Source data

- - -

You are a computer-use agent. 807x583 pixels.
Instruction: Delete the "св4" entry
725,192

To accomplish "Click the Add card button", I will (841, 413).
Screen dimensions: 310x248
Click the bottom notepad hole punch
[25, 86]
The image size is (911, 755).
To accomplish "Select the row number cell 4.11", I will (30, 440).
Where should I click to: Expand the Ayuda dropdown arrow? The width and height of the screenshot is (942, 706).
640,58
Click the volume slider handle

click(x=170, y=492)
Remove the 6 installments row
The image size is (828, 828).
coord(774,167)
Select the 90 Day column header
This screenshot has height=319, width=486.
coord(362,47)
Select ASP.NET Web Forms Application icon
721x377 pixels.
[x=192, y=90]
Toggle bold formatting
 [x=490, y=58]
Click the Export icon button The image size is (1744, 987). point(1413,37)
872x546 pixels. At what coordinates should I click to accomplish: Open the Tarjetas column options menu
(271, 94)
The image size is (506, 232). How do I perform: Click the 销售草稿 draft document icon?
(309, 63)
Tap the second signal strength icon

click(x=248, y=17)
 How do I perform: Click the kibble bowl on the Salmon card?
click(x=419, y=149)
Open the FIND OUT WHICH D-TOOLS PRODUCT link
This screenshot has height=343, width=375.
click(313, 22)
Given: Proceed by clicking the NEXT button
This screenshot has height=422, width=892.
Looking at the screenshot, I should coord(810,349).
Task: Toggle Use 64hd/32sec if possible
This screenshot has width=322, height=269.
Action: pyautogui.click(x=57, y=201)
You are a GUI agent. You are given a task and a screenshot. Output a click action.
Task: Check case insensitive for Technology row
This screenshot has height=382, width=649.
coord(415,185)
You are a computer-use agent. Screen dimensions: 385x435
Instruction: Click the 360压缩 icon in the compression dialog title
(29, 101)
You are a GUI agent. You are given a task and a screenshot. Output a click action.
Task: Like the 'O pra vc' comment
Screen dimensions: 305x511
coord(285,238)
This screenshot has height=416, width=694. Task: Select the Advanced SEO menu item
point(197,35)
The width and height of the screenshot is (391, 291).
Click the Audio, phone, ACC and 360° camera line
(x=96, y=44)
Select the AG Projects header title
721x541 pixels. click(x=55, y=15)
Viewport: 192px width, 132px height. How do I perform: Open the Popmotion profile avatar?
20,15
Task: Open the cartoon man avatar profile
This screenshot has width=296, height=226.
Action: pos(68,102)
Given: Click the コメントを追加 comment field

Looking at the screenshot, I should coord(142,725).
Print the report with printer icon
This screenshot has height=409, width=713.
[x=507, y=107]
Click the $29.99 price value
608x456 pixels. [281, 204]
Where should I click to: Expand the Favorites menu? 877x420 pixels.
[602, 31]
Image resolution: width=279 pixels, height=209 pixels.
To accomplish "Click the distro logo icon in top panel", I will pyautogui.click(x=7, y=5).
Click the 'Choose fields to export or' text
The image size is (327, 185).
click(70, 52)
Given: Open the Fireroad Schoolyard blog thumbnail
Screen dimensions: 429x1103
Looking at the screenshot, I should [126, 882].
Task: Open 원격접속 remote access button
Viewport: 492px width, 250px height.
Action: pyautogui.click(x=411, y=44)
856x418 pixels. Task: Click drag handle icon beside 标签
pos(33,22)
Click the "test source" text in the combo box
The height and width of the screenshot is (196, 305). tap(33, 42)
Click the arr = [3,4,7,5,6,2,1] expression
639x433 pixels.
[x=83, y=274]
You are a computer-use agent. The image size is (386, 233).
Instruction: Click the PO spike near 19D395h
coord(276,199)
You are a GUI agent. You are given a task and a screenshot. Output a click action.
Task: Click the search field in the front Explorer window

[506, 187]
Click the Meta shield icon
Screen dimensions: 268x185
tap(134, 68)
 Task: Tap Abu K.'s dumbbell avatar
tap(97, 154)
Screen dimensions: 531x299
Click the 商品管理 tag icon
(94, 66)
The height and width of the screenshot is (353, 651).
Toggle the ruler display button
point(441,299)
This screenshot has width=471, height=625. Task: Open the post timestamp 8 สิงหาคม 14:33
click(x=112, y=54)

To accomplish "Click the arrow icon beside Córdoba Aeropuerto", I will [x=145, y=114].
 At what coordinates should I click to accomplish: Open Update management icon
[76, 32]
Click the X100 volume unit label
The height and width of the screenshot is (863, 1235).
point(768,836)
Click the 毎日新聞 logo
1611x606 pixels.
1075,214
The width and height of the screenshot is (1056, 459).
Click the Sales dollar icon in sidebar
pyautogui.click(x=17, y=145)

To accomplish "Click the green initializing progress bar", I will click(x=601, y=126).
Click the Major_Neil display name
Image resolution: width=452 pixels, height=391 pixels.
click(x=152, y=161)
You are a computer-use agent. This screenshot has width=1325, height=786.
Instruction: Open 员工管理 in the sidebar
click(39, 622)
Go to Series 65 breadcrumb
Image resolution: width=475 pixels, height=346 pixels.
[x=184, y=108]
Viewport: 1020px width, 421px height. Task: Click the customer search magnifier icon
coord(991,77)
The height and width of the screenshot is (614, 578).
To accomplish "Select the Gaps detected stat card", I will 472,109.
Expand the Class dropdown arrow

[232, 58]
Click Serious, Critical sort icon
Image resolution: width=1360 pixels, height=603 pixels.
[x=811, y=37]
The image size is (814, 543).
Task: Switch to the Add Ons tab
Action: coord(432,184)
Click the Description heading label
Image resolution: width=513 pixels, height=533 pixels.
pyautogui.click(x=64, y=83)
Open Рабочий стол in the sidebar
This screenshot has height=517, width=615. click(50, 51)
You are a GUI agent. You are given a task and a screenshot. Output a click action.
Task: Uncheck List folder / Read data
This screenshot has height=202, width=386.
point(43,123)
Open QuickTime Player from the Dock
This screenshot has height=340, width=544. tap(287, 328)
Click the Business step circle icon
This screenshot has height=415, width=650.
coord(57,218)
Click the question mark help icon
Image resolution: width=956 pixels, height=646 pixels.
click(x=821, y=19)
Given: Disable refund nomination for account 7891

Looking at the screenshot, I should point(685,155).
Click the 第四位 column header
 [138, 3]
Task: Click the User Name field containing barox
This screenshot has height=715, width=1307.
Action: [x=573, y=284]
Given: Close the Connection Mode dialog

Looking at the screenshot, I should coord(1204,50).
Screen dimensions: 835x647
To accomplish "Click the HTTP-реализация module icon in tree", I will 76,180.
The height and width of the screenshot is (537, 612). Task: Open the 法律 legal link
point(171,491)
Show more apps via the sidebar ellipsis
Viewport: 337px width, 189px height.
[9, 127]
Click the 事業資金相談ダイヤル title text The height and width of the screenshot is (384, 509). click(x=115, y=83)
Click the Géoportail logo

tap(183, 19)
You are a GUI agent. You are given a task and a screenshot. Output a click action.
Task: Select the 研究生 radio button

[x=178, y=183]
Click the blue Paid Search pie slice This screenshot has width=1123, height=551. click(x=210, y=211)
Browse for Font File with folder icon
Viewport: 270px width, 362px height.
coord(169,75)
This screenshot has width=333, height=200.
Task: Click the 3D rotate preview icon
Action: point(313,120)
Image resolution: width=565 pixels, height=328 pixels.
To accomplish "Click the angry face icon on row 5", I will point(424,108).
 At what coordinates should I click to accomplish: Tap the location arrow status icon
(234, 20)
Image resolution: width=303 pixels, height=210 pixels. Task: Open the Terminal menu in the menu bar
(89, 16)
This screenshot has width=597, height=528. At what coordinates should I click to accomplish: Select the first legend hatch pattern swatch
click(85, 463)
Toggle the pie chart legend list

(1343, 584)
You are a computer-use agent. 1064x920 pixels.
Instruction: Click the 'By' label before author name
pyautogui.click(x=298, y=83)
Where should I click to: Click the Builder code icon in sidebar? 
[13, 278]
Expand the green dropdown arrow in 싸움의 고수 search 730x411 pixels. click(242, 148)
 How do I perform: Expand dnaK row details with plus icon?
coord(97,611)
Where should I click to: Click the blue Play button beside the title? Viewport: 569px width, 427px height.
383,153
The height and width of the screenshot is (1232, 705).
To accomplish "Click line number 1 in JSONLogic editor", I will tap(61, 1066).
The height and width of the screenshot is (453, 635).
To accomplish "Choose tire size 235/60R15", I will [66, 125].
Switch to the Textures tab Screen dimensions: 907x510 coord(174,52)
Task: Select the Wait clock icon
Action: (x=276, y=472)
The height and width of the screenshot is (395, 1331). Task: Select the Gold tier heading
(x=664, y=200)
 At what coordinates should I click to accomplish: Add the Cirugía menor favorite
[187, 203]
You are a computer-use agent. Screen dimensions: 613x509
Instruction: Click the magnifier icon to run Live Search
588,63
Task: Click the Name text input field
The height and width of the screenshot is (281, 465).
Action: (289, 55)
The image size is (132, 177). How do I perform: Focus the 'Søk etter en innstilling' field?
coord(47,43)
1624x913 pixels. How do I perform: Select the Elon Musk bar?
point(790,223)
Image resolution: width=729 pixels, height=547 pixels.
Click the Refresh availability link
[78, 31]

- - -

What you will do
Report each line of the entries where the word "folder" occurs.

Finished exercise
Task: Uncheck List folder / Read data
Browse for Font File with folder icon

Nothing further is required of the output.